More Questions than answers – The Tudor House
The Tudor House at Weymouth is one of Dorset’s historical gems that deserves to be better-known. Rachael Gower has visited it.
Published in April ’16
The reason why history is endlessly fascinating has a lot in common with why people like detective stories. Until a case is conclusively proved, it is an absorbing exercise to sift the evidence, to avoid red herrings and to spot a trail that might lead to the ultimate solution to the mystery. Weymouth’s Tudor House provides plenty of questions for amateur detectives and historians to puzzle over, but at the same time is a charming and unusual survival from five centuries ago.
At least its date and the reasons for its location are known. Both architecturally and through the evidence of contemporary maps, it can be placed pretty close to 1600, just on the cusp of the Tudor and Jacobean periods. Today, its position some 100 yards from the waters of the harbour seems strange, but in 1600 it stood on an inlet of the harbour which would no doubt have had its own quays and wharves. For the house was almost certainly built by a merchant, taking advantage of the growth in overseas exploration and trade that was a product of Queen Elizabeth I’s largely peaceful reign.

* DATA BLOCK *
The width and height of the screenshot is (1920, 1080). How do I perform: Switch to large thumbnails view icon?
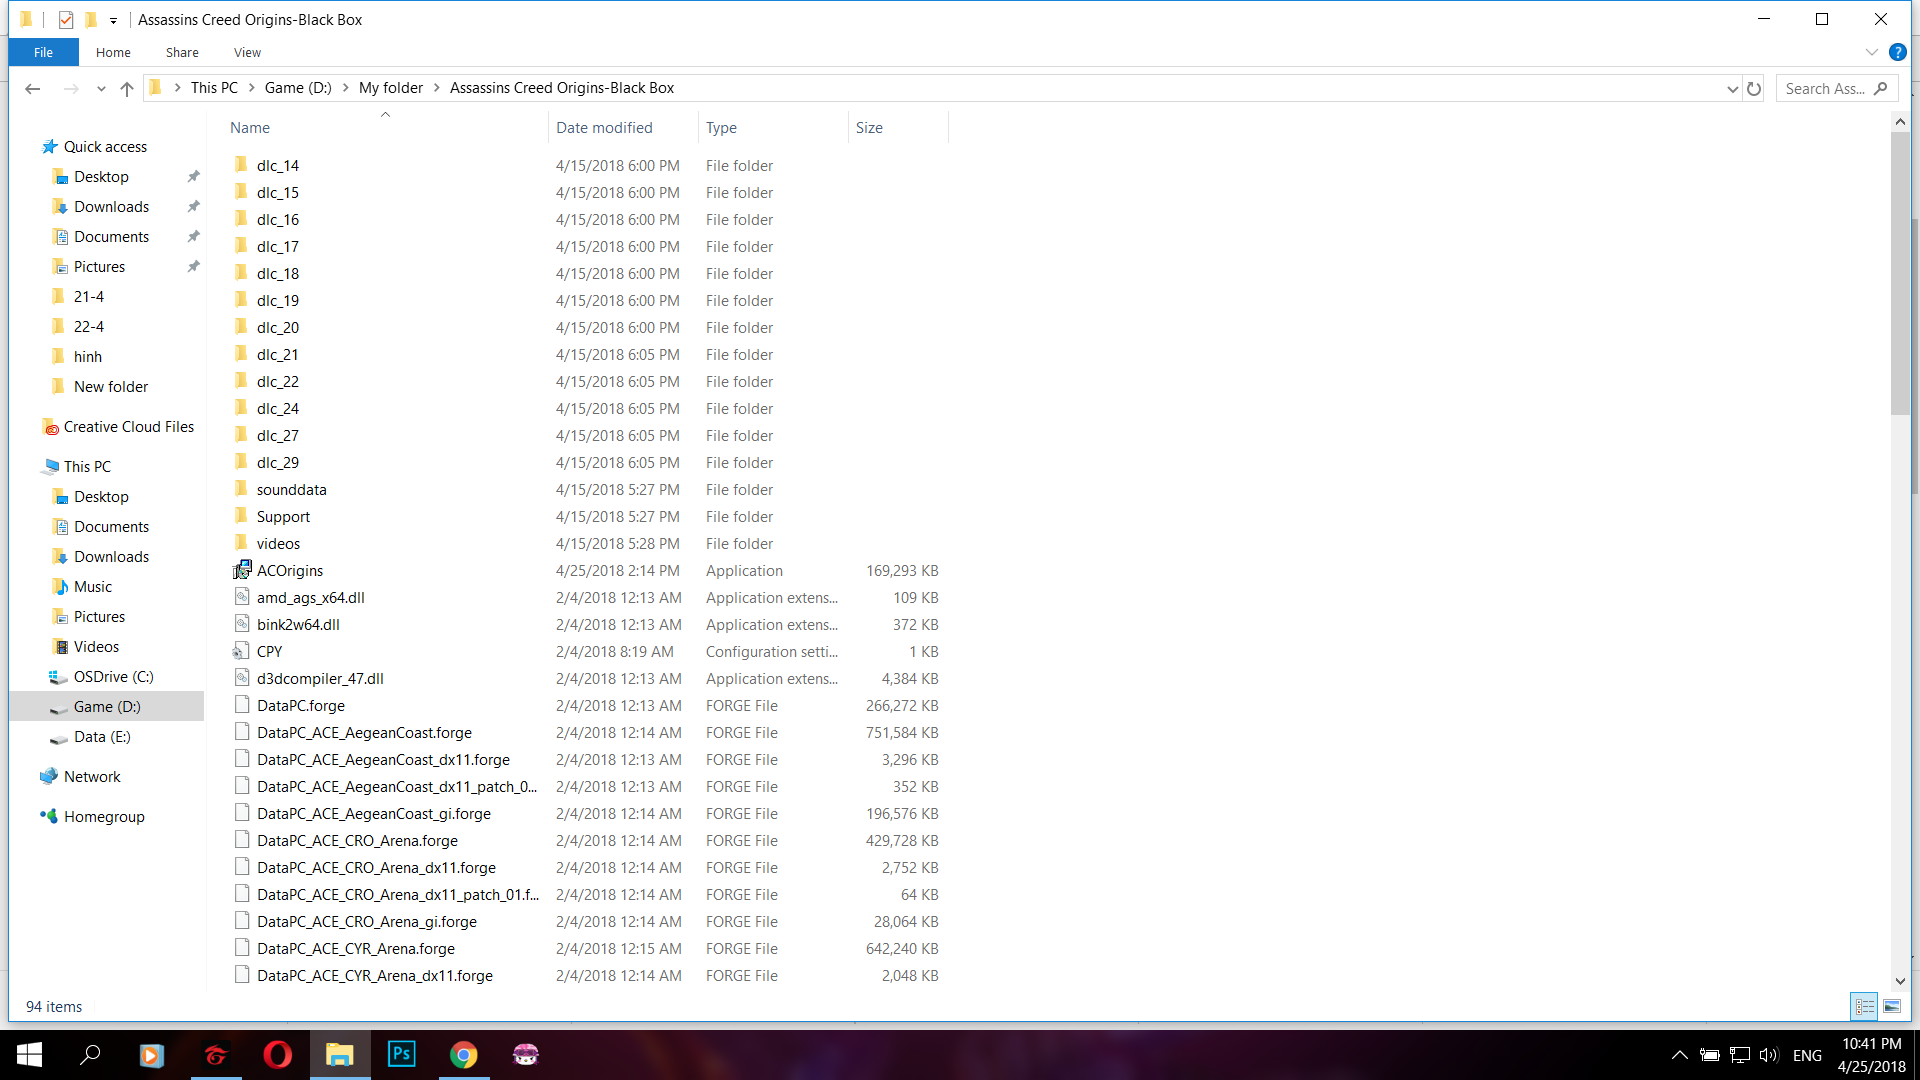pyautogui.click(x=1892, y=1006)
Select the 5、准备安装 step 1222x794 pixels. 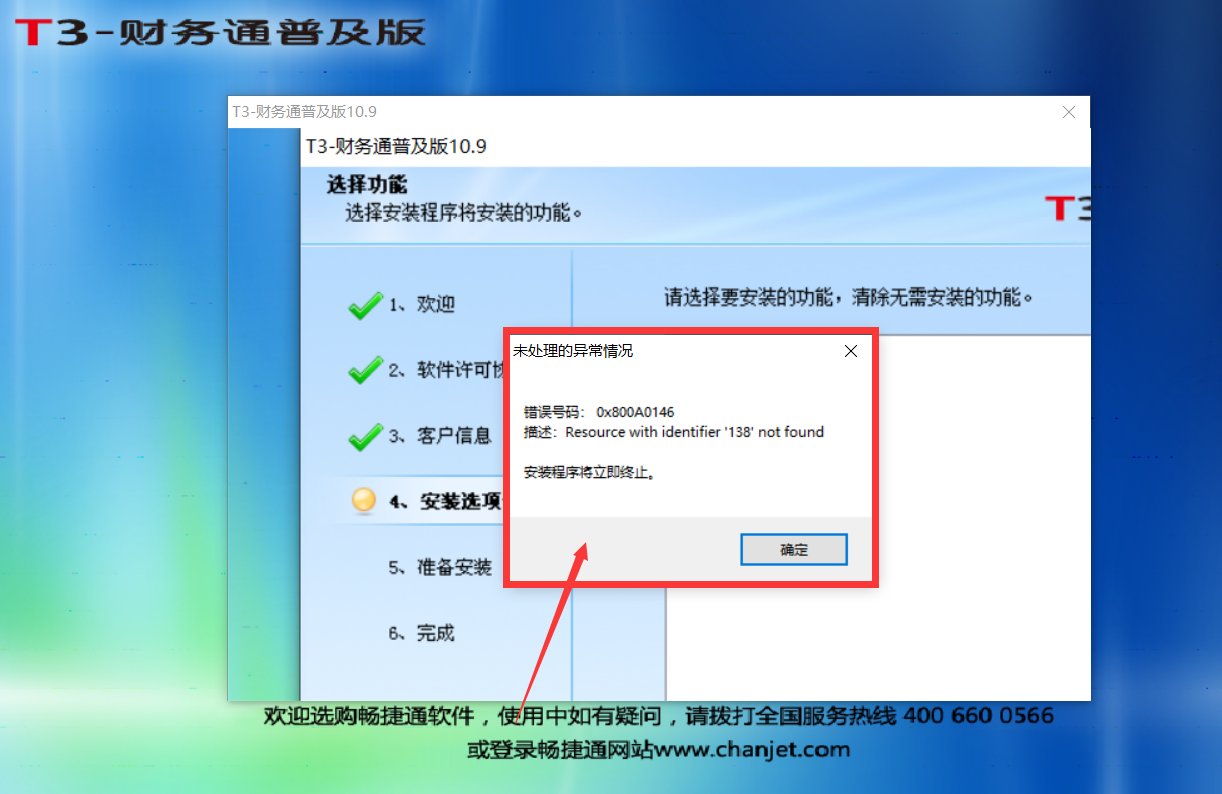point(440,568)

* WHAT IS ASKED *
Reproduce the passage of the Tudor House article above, beginning at the words "Published in April" and stopping after "five centuries ago.", and substitute "false leads" for "red herrings".

* CORRECT ANSWER *
Published in April ’16
The reason why history is endlessly fascinating has a lot in common with why people like detective stories. Until a case is conclusively proved, it is an absorbing exercise to sift the evidence, to avoid false leads and to spot a trail that might lead to the ultimate solution to the mystery. Weymouth’s Tudor House provides plenty of questions for amateur detectives and historians to puzzle over, but at the same time is a charming and unusual survival from five centuries ago.